The bond market rally also has implications for equity markets and overall risk appetite, says Green.

“As interest rates stabilise or decline, the appeal of higher-yielding assets, such as dividend-paying stocks, will rise. Conversely, sectors that traditionally perform well in a rising rate environment, such as financials, could face headwinds.”

With traditional safe-haven assets offering lower returns, “there’s legitimate reason to explore riskier investments in pursuit of higher yields,” Green added.


In other markets …

Gold price keeps climbing, up another 0.15% to US$2,044.12 an ounce.

Bullion has been rising on the back of a weaker US dollar, and the current rally has boosted hopes that it could top its all-time high of US$2,074.88 reached in August 2020.

Oil prices lifted +1.6%, with Brent now trading at US$82.99 a barrel, ahead of the OPEC+ meeting later today.

Iron ore futures traded sideways to US$130.38 a tonne.

The Aussie dollar gave up some of this week’s gains, down by -0.45% to US66.18c.

Meanwhile, Bitcoin was down -0.87% in the last 24 hours to US$37,743.


5 ASX small caps to watch today

GenusPlus Group (ASX:GNP)
GenusPlus and Samsung C&T joint venture has been awarded the Melbourne Renewable Energy Hub (MREH) Project. The joint venture comprises Genus 30% and Samsung C&T 70%. The contract for MREH engineering, procurement, construction, and commissioning for BOP (balance of plant) scope and BESS (battery energy storage system) installation works is valued at approximately $200 million. The MREH Project will be a 600MW/1600MWh BESS.

AIC Mines (ASX:A1M)
AIC Mines announced outstanding drilling results from the Jumbuck, Squatter and Billabong shoots at the Jericho Copper Project. Resource extension drilling has extended the high-grade Jumbuck shoot down plunge. Better results include: JEDD034 – 7.4m (4.8m ETW) grading 3.30% Cu from 487.85m. Resource definition drilling has returned higher grades than expected from the Billabong shoot: JERC034 – 3.0m (2.4m ETW) grading 2.30% Cu from 148m.

Helix Resources (ASX:HLX)
New copper mineralisation has been observed in seven reverse-circulation (RC) drill holes at the Bijoux copper prospect. Sulphide copper (chalcopyrite) mineralisation was intersected for the first time by following up on oxide intercepts. Copper mineralisation has been logged along a 140m north-northwest (NNW) trending zone in the core of a 1.6km long copper soil anomaly. The oxide copper is shallow, and may have economic potential in its own right subject to further work.

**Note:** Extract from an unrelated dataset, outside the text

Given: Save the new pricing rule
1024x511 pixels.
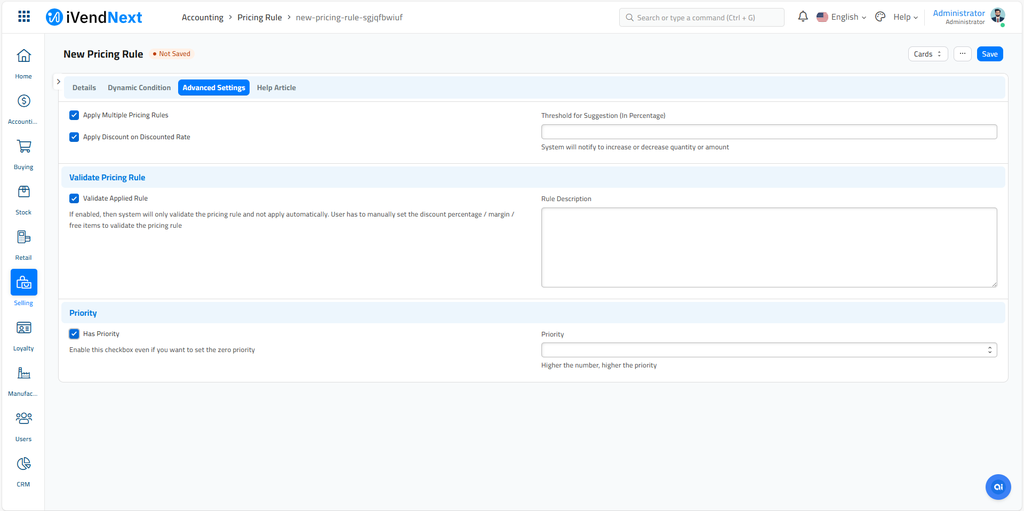Looking at the screenshot, I should point(989,54).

Battery Age Minerals (ASX:BM8)
BM8 reported a strong start to Phase II drilling, with additional thick zones of spodumenebearing pegmatites intersected, highlighting potential for scale. Spodumene-bearing pegmatite were intersected in all 15 holes completed. Multiple new intercepts over 20m down-hole at Falcon East Extension, highlighting the potential scale of the mineralised system. Assay results are being expedited for priority holes with results expected in the next few weeks.

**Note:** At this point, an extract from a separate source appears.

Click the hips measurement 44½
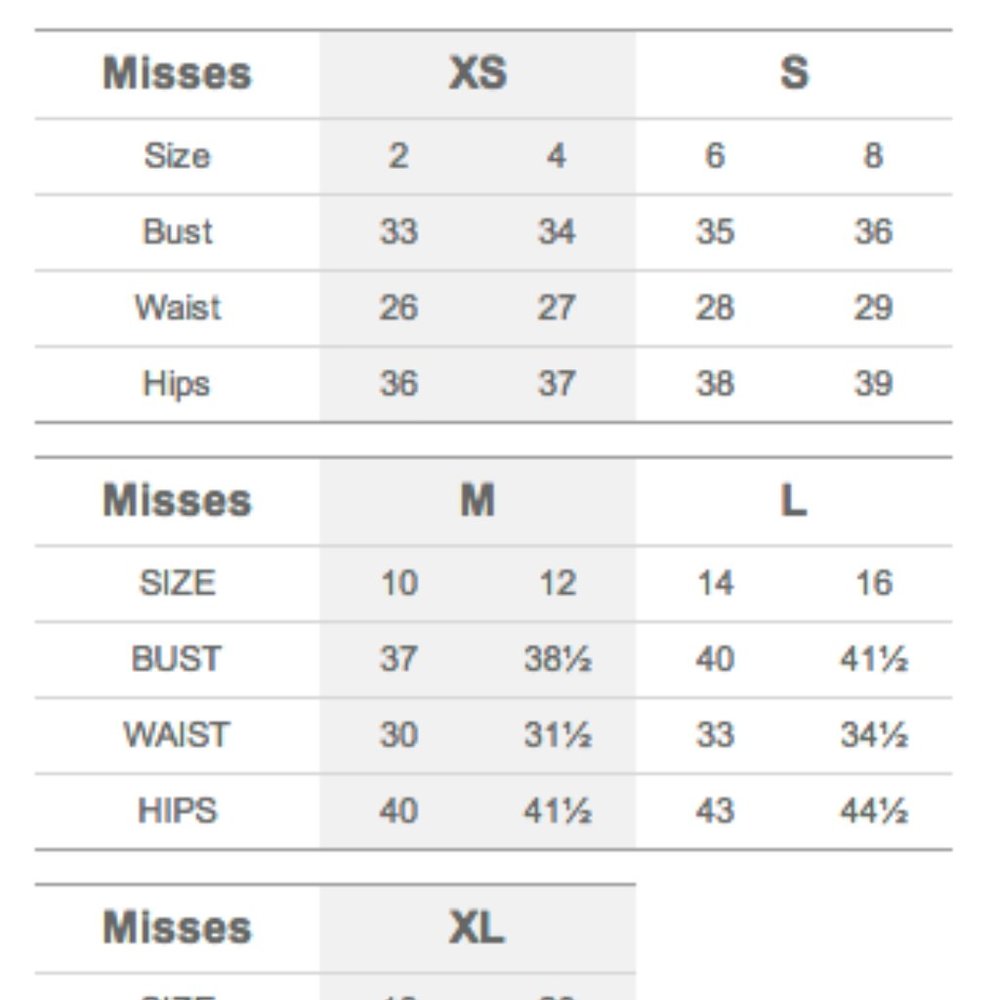Image resolution: width=1000 pixels, height=1000 pixels. 873,811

Lightning Minerals (ASX:L1M)
Lightning Minerals has confirmed a lithium in-soil anomaly over a 2.6km by 1km area where assays have returned values more than 100ppm lithium. The infill soil sampling has returned assays up to 177ppm lithium, following the first pass soil sampling which returned assays up to 218ppm lithium . All soil sampling is now complete on tenements E63/2000 and E63/1993 with plans now underway to begin drilling in early 2024.


At Stockhead we tell it like it is. While Battery Age Minerals is a Stockhead advertiser, it did not sponsor this article.